What this task involves → Write back, word for word, the lines from the one containing "Click the orange" to the end of the listing below. Include nothing else, and no pictures.

Data in this exercise →
■ ■ ■ ■

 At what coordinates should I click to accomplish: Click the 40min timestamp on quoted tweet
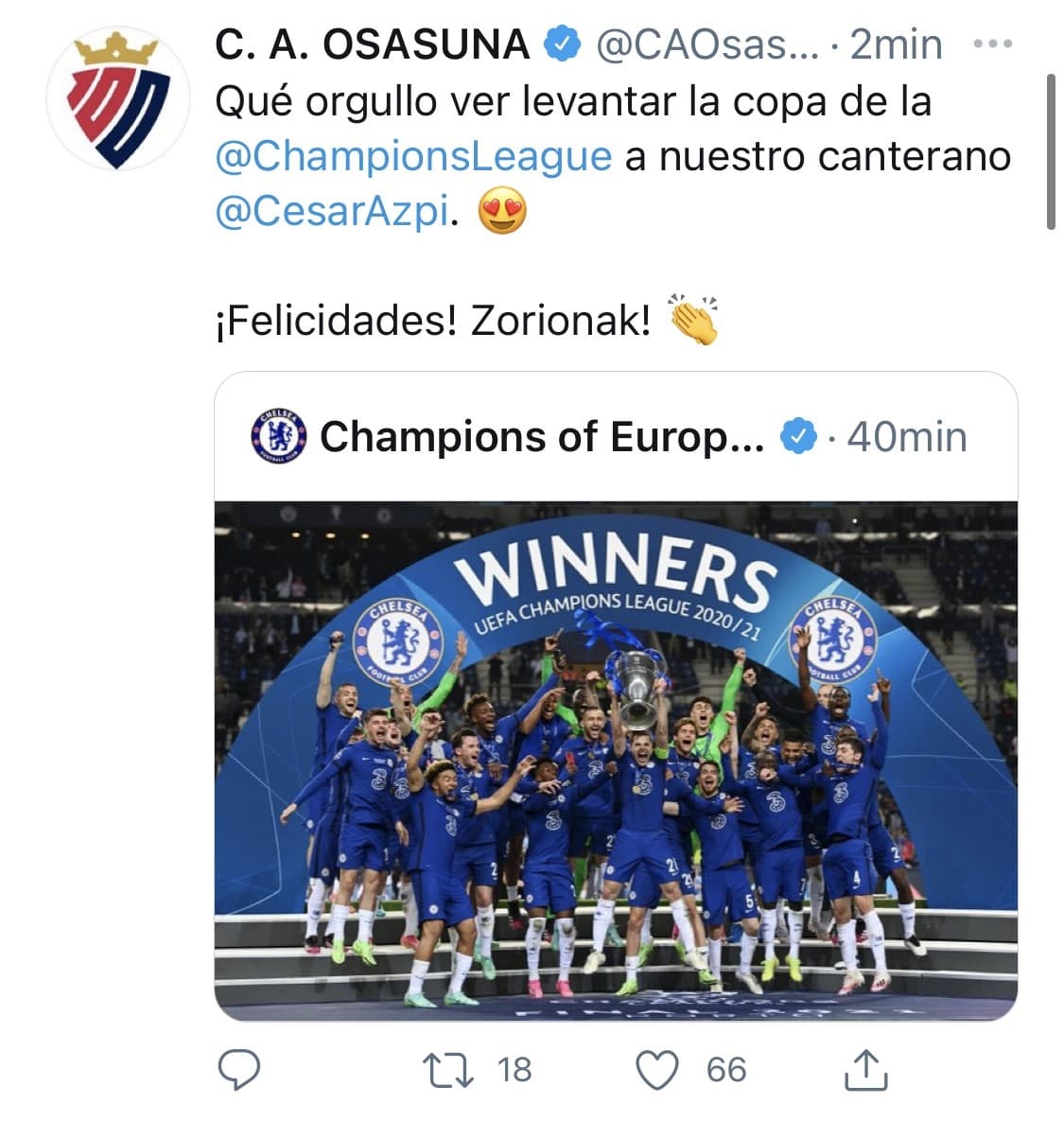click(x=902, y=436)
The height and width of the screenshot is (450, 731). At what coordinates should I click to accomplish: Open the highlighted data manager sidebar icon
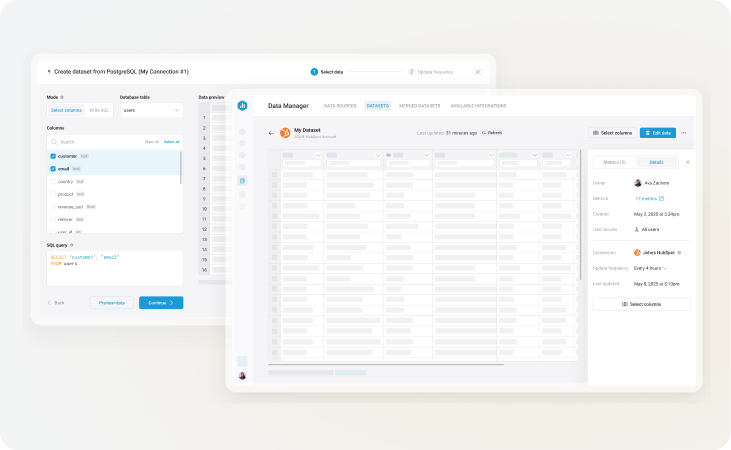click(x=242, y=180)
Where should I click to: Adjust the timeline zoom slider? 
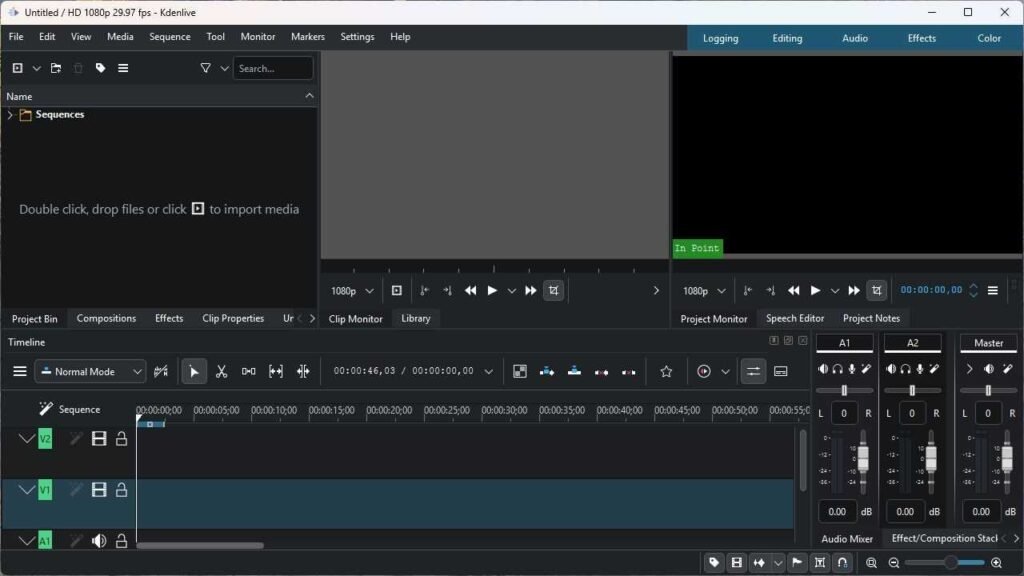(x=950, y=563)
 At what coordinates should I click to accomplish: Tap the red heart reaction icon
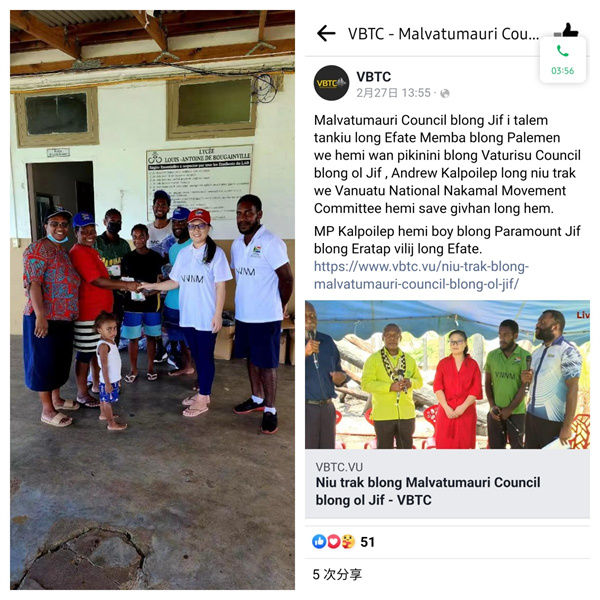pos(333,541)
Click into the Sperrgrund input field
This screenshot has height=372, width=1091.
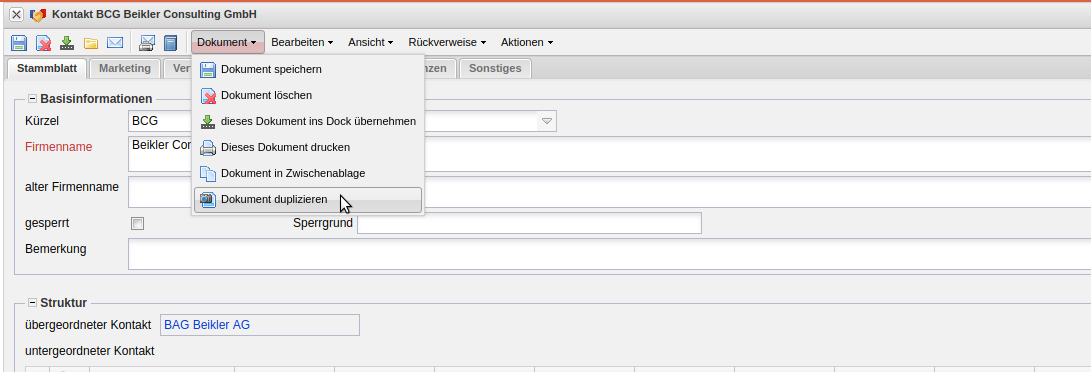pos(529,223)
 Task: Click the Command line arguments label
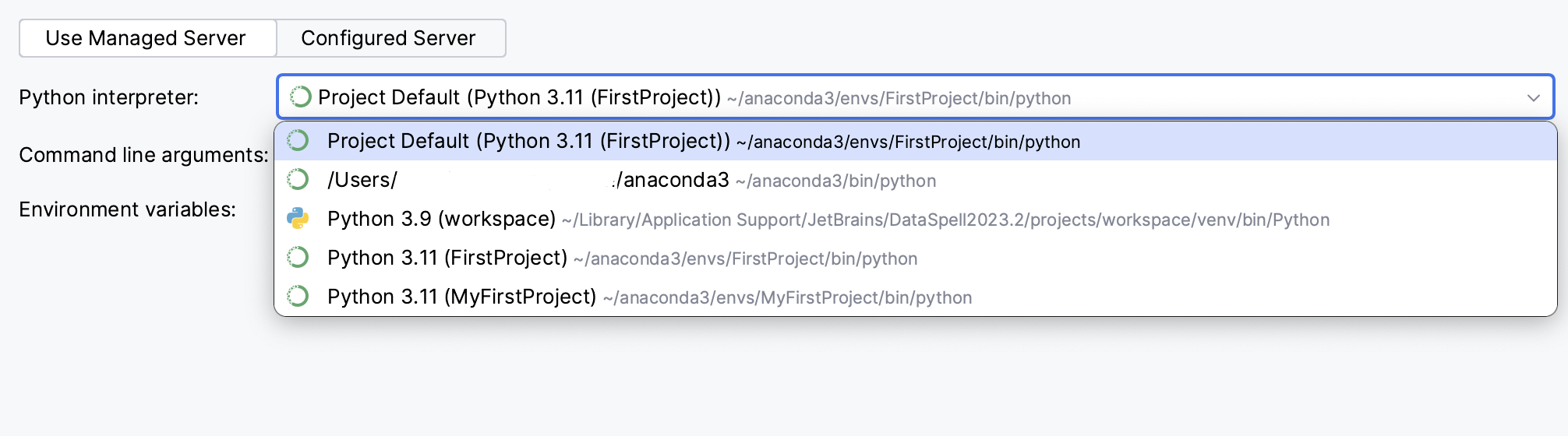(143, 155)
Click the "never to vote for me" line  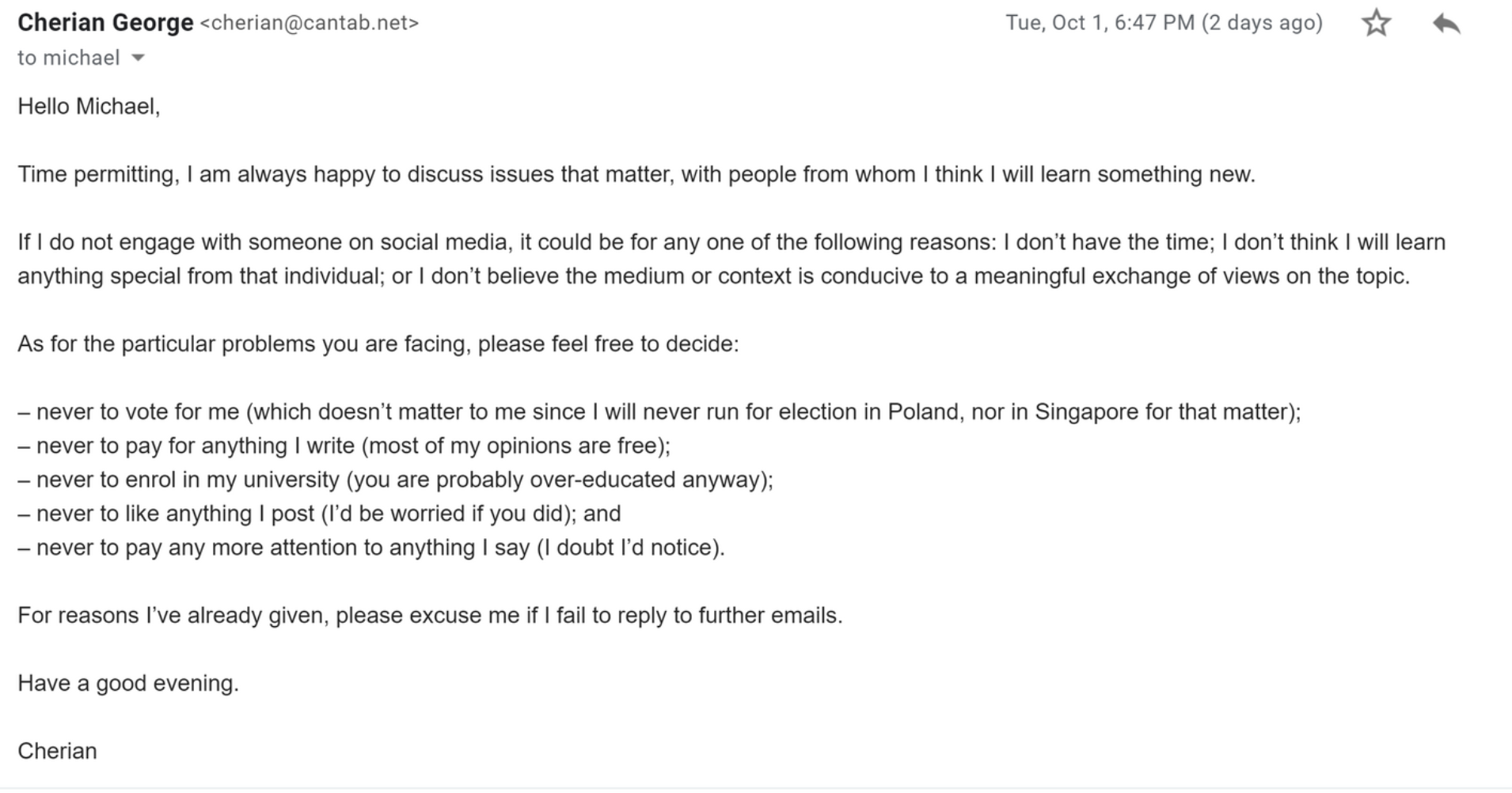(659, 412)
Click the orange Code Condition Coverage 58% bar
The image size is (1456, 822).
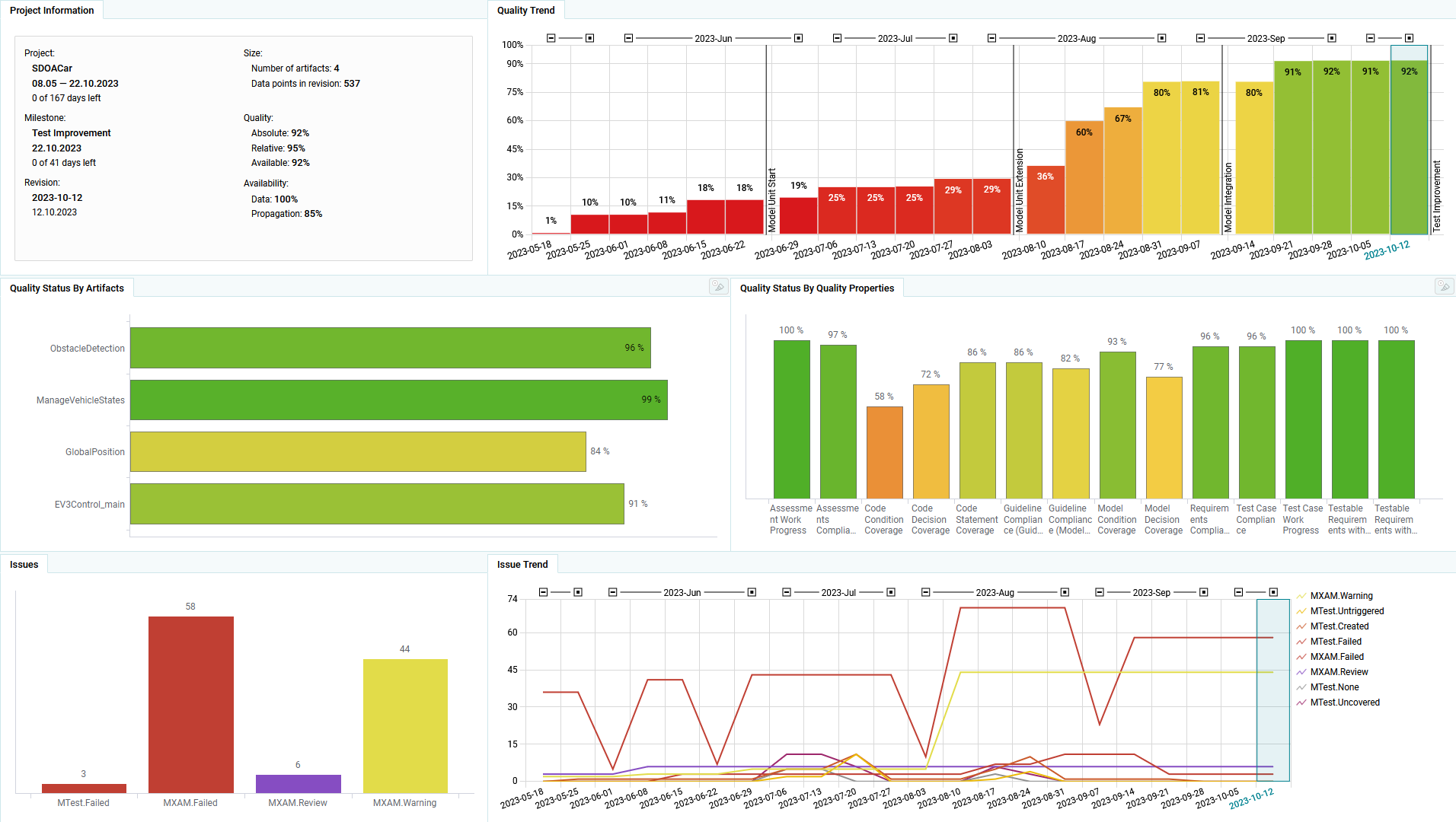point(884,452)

■ ■ ■ ■

Response to the exercise →
Click the orange Code Condition Coverage 58% bar
The image size is (1456, 822).
point(884,452)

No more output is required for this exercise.